───── Page text ─────

Applicator count (per session)

The number of distinct applicators or transducers used during a single session. Ultherapy Prime typically uses three transducers (1.5mm, 3mm, 4.5mm); Sofwave uses one SUPERB transducer; Thermage FLX uses one Total Tip 4.0 (or area-specific tip); Shurink uses two to three transducers; Doublo uses two to three. The count alone does not determine quality, but it does correlate with depth coverage. (Tip: a one-applicator session is not automatically inferior — Sofwave's parallel-beam geometry covers more area per shot than a focal-point applicator.) See also: transducer, SUPERB transducer, line count.

B — Blinded trial, Broad indication overlap

Section B covers two terms anchored in study methodology and FDA-clearance language.

Blinded vs open-label

In a blinded trial, the patient (single-blind) or both patient and assessor (double-blind) do not know which treatment was delivered. In an open-label trial, everyone knows. Most aesthetic device studies are open-label or single-blind on the assessor side, since fully blinding a patient to a treatment they can feel is hard. (Tip: blinded photography assessment by an independent reviewer is the gold standard claim — when you see "blinded photographic evaluation" in a study summary, it is more credible than self-reported satisfaction scores.) See also: against-placebo design, real-world satisfaction, sponsor disclosure.

Broad indication overlap

When two devices share FDA clearance for the same anatomical indication — for example, both Ultherapy and Sofwave are FDA-cleared for brow lift, neck lift, and submental lift, but the mechanism reaching that result is different. Indication overlap does not mean the devices produce identical results or are interchangeable in protocol. (Tip: indication overlap is the marketing department's friend — it lets a clinic legally describe Sofwave as "FDA-cleared for the same areas as Ultherapy" while leaving the depth and mechanism conversation for later.) See also: FDA clearance, on-label vs off-label, primary endpoint.

C — Cost tier, Combination protocol, Comparative methodology, Contact pressure feedback

Section C covers four cross-device terms that consistently come up in package conversations.

Cost tier (cross-device)

The relative pricing band of a treatment, usually expressed as $ / $$ / $$$ in editorial copy. In Korean clinic markets the rough order is Doublo and Shurink at the budget tier, Sofwave at the mid tier, and Ultherapy Prime and Thermage FLX at the premium tier. The same patient may receive any of these for the same indication. (Tip: cost tier correlates more with consumables and licensing than with actual energy delivered — a budget HIFU at full line count can deliver more total joules than a premium MFU at "light" packaging.) See also: line count, device generation, real-world satisfaction.

Combination protocol

A treatment plan that uses two or more energy modalities in a single session or sequenced over several weeks — for example, MFU at the SMAS plus monopolar RF at the volumetric dermis, or Sofwave at the mid-dermis plus Thermage FLX at the deeper RF column. The categorical reasoning is that the modalities are complementary rather than competitive. (Tip: most experienced Gangnam practitioners run combination protocols rather than single-device protocols — when a clinic offers only one device, ask why.) See also: device sequencing, complementary not competitive.

───── Available data ─────

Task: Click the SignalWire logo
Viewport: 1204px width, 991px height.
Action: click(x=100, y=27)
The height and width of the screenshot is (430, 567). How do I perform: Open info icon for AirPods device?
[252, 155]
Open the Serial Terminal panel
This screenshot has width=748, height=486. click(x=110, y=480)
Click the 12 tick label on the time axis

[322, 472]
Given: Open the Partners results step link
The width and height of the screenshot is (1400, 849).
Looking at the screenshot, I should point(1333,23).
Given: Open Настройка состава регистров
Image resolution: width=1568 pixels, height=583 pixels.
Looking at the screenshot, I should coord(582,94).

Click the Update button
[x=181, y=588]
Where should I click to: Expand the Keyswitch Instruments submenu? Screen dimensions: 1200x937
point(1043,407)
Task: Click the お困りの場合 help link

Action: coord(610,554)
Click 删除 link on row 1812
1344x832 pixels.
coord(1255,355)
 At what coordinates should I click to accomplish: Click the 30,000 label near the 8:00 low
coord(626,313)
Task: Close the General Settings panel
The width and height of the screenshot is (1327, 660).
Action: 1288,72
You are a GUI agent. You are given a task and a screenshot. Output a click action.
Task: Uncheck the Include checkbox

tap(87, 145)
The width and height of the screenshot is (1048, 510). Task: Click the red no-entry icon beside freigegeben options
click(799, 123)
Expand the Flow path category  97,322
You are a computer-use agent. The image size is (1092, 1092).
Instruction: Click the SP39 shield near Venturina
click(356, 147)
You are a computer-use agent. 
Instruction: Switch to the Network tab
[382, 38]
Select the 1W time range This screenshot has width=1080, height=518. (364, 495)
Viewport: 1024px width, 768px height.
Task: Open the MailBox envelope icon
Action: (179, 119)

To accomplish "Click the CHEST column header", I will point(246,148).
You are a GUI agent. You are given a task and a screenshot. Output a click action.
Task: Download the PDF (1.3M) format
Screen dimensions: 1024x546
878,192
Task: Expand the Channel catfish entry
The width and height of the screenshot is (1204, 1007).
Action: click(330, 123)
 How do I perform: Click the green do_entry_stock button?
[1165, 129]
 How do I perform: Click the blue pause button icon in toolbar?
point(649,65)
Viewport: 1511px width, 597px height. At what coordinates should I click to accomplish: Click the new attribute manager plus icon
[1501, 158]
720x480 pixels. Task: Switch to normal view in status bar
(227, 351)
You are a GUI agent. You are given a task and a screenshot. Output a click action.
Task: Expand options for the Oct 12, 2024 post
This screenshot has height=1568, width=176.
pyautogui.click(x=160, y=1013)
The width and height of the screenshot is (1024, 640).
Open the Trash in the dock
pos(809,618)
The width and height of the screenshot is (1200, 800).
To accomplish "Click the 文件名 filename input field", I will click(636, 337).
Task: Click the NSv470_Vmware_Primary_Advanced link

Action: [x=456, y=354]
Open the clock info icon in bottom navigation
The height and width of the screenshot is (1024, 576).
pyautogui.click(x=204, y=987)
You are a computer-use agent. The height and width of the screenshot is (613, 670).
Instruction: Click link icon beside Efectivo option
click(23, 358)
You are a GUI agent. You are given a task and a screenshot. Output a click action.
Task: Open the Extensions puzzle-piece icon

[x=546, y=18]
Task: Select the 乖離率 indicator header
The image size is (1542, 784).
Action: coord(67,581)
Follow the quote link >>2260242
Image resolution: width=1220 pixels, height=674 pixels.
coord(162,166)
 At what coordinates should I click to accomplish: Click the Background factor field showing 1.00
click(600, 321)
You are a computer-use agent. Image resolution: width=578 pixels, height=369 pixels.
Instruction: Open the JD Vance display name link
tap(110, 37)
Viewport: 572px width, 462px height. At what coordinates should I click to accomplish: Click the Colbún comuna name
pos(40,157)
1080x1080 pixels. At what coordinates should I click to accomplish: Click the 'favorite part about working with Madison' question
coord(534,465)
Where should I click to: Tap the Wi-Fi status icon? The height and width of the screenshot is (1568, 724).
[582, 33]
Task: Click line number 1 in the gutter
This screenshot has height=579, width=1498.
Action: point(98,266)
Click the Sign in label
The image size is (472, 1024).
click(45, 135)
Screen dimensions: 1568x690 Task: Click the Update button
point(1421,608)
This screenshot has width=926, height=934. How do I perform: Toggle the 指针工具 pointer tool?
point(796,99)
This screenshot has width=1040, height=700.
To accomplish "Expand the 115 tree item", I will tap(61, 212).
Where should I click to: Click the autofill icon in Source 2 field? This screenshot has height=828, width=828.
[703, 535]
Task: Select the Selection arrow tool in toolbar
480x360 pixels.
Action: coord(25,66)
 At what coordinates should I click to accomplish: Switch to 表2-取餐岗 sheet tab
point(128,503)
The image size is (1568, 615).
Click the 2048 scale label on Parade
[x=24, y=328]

─────

Tasks for this exercise ::
1/ According to the device glossary, how many transducers does Ultherapy Prime typically use in a single session?
2/ Write the next part of the device glossary, picking up after its final sentence.
The listing has no connection to the device glossary.

Answers for the exercise ::
1/ Three transducers: 1.5mm, 3mm, and 4.5mm.

2/
Comparative study methodology

The set of design choices that makes a head-to-head device comparison valid: matched patient cohorts, identical assessment timepoints, blinded photographic review, and pre-registered primary endpoints. Most published comparisons fall short on at least one of these dimensions. (Tip: when a marketing claim cites "a study showed Device A outperformed Device B," check the methodology — small open-label studies with sponsor funding are common, and they are not the same as a properly designed head-to-head RCT.) See also: head-to-head trial, primary endpoint, sponsor disclosure.

Contact pressure feedback

A real-time sensor on a device handpiece that signals whether the operator is pressing with the correct force on the skin. Sofwave incorporates contact-pressure verification on the SUPERB transducer; Thermage FLX uses tissue impedance feedback (AccuREP) which serves a related purpose; Ultherapy and Shurink rely more on visual coupling-gel confirmation. (Tip: contact-pressure feedback is one of the underrated quality differentiators between device generations — better feedback usually means more uniform energy delivery across the treatment.) See also: AccuREP, sensors and verification, transducer.

D — Depth-of-effect, Doublo Gold, Downtime category, Duration of results

Section D covers four terms central to cross-device comparison.

Depth-of-effect (cross-device)

The skin-layer target a device is designed to reach. Ultherapy treats 1.5mm, 3mm, and 4.5mm — the third depth is the SMAS. Sofwave treats one depth, approximately 1.5mm in the mid-dermis, with no SMAS targeting. Thermage FLX delivers volumetric heating across 2-4mm via monopolar RF — not a single "depth" but a heating column. Shurink and Doublo target three depths similar to Ultherapy but without imaging guidance. (Tip: "depth" is not interchangeable across categories — RF volumetric depth and MFU focal depth describe different physics.) See also: focal point, SMAS, volumetric heating.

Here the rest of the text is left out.